In nature, Barium is symbolized by Ba. One of its compounds is used to provide X-ray images of the esophagus, stomach and intestines. Yes, your gut.
For my refracted purpose in the Periodic Table of TOPS, Ba will symbolize Bacteria. Specifically, the Bacteria (Ba) found in our gut, also called the gut microbiome.
As a retired microbiologist, I have over 40 years of experience in clinical microbiology and know that not all Bacteria (Ba) are bad. Some are extremely useful.

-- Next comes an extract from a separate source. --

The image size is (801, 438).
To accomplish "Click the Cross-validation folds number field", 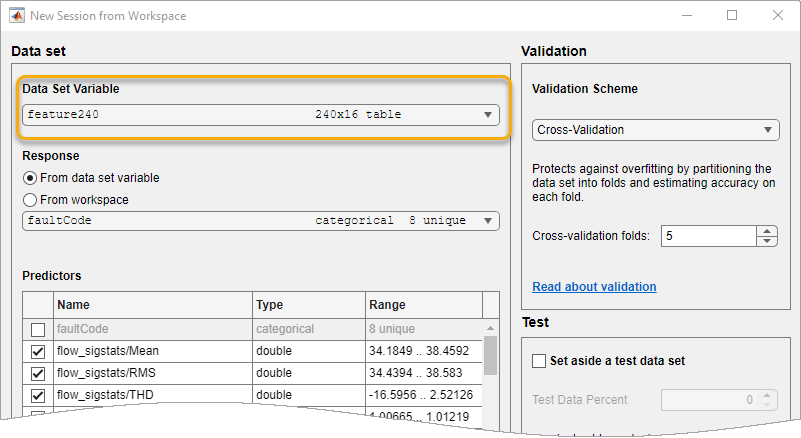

Over many years, there has been an ongoing debate on the use of over-the-counter probiotics. Probiotics are Bacteria (Ba) that are taken in pill form to attempt a change the gut microbiome
I have always been fascinated by Bacteria (Ba), hence my first career choice. I even did a presentation at a regional laboratory conference called, “Biotics – Pro and Con: What Is Kicking Your Gut?”
Certainly, a 473-word blog post is not the place to get into the nuts and bolts of this topic. However, anecdotally I realized in my readings that most of the key Bacteria (Ba) that probiotics attempt to introduce to the gut microbiome can be found in certain Foods (F). I discovered that these Foods (F) were also part of the Exchange System. I will reference one of my slides from the presentation to prove my point. You may have even already heard similar themes as a TOPS member.
- Eat whole, unprocessed, unrefined foods. Maintain gut health by cutting out sugar and refined carbs and adding more gut-supporting fiber.
- Make 75 percent of your plate vegetables and plant-based foods. Gut Bacteria (Ba) really love high-fiber plant foods.
- Eat good fats, like omega-3 fats and monounsaturated fats, such as extra-virgin olive oil. This will help with decreasing inflammation, giving healthy gut Bacteria (Ba) a chance to flourish.
- Add more coconut. Medium-chain triglycerides (MCTs) have anti-inflammatory and weight loss benefits.
- Remove inflammatory fats, such as omega-6-rich fats like vegetable oils.
- Add fiber-rich foods. Nuts, seeds and glucomannan from the konjac plant are good source of prebiotics.
- Add fermented foods, like sauerkraut and kimchi, which contain good amounts of probiotics.
I have not done a scientific study on this, but as an Individual (I), I can honestly state that my pre-TOPS gastrointestinal problems disappeared once I started eating a Healthy (H) regimen of various foods following the Exchange System.
I eat Healthy (H) to feel Healthy (H), trying to stay away from my Kryptonite (K).
Probiotics and weight loss drugs are, and will continue to be, controversial. I encourage members to follow their health provider’s guidance. Not everything you read may be applicable to your LiFe PaTh. You can reference TOPS Talks and TOPS News for information on these types of subjects to assist you in asking the right questions.
Being Sensible (Sb) is truly the key.